By “grand, framing narrative” I mean a story or collection of stories so compelling that they are accepted as the backstory to existence by a large group of people. These stories are so widely accepted that they define entire cultures or periods in history.

The Bible for example. It had a massive and dominating influence on European culture until the 18th C. The literary chain that culminates in Paradise Lost begins in Greece, with Homer, and in Palestine, with the Bible. The Iliad was not just a tale about an argument between Achilles and Agamemnon. It was the defining story of Greek culture. By some improbable historic weirdness the Bible emerged from the tiny region of Palestine and dominated most of Europe. To these we can add the Aeneid, Virgil’s account of the founding of Rome, and Dante’s The Divine Comedy, an extraordinary depiction of the mindset of the Middle Ages.

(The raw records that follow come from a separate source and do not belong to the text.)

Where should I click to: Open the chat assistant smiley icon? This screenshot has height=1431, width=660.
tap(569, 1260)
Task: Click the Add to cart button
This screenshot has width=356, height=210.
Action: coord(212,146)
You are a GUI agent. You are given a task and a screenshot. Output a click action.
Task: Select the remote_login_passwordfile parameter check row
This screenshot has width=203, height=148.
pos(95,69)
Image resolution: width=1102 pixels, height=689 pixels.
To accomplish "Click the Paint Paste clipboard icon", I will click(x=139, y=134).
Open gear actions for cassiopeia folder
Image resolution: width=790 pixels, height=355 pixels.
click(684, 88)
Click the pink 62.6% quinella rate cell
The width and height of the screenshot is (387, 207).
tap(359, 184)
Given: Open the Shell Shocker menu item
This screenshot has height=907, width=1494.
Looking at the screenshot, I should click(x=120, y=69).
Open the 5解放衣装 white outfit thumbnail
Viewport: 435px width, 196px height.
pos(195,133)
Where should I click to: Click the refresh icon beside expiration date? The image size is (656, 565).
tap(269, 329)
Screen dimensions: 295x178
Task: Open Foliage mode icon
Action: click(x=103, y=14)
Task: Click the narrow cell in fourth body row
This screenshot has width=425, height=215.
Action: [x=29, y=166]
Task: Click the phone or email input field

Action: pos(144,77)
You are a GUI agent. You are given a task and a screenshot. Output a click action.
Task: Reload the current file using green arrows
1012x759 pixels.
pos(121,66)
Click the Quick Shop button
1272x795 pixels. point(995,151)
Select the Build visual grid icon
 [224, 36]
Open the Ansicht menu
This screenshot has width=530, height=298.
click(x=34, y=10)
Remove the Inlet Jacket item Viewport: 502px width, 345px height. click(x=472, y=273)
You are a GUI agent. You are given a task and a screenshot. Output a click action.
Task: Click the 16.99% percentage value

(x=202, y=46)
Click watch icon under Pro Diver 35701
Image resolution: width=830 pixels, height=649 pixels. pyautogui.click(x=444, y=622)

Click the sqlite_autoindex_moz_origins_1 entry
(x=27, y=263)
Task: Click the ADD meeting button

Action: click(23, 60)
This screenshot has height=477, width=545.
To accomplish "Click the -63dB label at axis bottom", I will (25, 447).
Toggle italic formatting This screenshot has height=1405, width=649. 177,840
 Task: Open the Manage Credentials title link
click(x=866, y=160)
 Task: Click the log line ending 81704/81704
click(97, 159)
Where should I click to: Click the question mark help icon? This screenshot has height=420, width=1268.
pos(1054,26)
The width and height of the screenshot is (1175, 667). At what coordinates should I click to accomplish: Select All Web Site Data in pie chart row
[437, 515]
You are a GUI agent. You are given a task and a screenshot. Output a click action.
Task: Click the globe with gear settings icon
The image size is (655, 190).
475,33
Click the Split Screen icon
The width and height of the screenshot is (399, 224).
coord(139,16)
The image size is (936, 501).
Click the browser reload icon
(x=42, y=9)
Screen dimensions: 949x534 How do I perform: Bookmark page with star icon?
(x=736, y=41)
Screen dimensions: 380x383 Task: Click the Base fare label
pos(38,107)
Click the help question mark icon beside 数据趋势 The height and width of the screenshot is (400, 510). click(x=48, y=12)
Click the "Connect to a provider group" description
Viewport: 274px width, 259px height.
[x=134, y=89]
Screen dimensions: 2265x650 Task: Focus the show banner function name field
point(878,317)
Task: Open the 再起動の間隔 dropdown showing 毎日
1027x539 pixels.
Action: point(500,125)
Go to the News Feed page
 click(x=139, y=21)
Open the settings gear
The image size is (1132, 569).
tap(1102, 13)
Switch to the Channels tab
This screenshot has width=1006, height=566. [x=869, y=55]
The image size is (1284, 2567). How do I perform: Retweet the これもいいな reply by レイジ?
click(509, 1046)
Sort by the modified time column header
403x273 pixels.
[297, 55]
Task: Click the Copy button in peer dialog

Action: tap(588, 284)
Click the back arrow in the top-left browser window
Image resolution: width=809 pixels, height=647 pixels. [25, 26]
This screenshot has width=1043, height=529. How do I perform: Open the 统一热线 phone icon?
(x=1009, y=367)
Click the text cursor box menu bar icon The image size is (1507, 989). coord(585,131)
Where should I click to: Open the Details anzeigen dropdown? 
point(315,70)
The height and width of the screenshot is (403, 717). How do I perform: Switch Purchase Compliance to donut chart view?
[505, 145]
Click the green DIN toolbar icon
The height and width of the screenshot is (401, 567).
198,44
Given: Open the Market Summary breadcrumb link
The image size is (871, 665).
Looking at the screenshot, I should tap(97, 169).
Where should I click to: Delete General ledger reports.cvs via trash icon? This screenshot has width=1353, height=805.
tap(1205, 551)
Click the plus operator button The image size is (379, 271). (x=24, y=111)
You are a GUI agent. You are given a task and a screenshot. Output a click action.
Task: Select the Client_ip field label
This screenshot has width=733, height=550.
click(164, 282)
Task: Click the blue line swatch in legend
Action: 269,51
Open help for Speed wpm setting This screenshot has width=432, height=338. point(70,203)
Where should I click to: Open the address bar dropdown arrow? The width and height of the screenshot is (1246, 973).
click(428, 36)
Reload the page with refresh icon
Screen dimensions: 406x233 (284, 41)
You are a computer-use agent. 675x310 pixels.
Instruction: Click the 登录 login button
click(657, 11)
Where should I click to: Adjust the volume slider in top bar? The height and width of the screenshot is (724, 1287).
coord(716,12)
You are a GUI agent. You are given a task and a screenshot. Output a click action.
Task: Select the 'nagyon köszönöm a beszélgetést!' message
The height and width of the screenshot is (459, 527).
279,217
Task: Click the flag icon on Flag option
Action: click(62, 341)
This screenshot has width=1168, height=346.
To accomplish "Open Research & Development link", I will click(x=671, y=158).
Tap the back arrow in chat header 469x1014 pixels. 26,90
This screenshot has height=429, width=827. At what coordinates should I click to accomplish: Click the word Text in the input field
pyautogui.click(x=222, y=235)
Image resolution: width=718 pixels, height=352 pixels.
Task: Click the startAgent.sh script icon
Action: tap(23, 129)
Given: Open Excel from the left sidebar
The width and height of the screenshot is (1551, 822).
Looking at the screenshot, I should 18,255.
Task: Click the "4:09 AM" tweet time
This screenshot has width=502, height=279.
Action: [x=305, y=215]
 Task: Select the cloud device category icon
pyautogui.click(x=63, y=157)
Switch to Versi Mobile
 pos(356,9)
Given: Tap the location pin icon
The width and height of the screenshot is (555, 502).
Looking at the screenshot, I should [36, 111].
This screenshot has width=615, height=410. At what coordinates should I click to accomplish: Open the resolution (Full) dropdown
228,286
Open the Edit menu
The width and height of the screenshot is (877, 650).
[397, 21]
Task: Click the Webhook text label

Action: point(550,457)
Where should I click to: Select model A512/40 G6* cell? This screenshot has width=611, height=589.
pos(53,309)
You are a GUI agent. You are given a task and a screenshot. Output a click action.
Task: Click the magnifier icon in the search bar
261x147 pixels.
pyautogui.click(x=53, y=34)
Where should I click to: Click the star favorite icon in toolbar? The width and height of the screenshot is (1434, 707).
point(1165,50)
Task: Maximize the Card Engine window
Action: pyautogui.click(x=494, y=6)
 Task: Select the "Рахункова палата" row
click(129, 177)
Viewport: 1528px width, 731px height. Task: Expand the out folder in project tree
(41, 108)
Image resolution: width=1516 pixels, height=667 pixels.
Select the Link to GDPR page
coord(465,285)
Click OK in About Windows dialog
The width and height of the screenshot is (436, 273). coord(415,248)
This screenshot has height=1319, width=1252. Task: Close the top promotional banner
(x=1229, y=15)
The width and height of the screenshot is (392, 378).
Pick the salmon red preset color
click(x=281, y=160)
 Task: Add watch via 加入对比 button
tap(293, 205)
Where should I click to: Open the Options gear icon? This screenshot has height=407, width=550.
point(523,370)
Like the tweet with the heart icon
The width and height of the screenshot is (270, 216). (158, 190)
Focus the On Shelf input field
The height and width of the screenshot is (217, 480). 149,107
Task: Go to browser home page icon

These are the pieces that go into Paradise Lost: the great battle scenes of the Iliad and the Aeneid, the cosmology of The Divine Comedy, and most important of all, the grand framing story suggested by the Bible. And what a story it is. You can see it depicted above in a late medieval fresco from the Camposanto in Pisa (my photo): Adam is created by divine powers; Eve is drawn from his side; they are tempted by the serpent; they cower in fear at the enormity of what they have done; they are ejected from the Garden by angels; Eve has children, Adam tills the earth; and finally, Adam (but not Eve seemingly) is raised up from the grave to eternal life.

This is the great story concocted by St. Paul and further elaborated by the author of Revelation: the creation of human kind as divine beings, and their corruption by a power of cosmic evil; their fall into a world of pain and suffering and death; the intervention of God’s chosen Son, who by dying, redeemed the world from sin; the immanence of a future age in which cosmic evil will be vanquished in a great final battle, and the dead will be raised to eternal life (or eternal punishment).

What is the difference between Paradise Lost and Tolkein’s Silmarillion? People in this current age are still able to tell that the Silmarillion is fiction. It is the creation of a human mind, written by a human hand on pedestrian sheets of paper. Paradise Lost on the other hand was viewed as an accurate and orthodox account of primordial events, and retained that high status until the 19th C despite the fact that large chunks were manifestly invented wholecloth by Milton.

There is a lesson here about storytelling and how large groups, even entire cultures, are able to step into stories and declare them authentic and a product of extra-human origin. I won’t pursue this further at this time as I would have to address issues of postmodernity and potential nihilism, the certain fate of anyone who stands too far back from the defining accounts of any culture.